→ Records provided:

— Begin —

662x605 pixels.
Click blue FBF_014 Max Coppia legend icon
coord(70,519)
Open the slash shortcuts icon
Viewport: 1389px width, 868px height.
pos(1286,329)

— End —

Set down every line above again, word for word and in the same order.

662x605 pixels.
Click blue FBF_014 Max Coppia legend icon
coord(70,519)
Open the slash shortcuts icon
Viewport: 1389px width, 868px height.
pos(1286,329)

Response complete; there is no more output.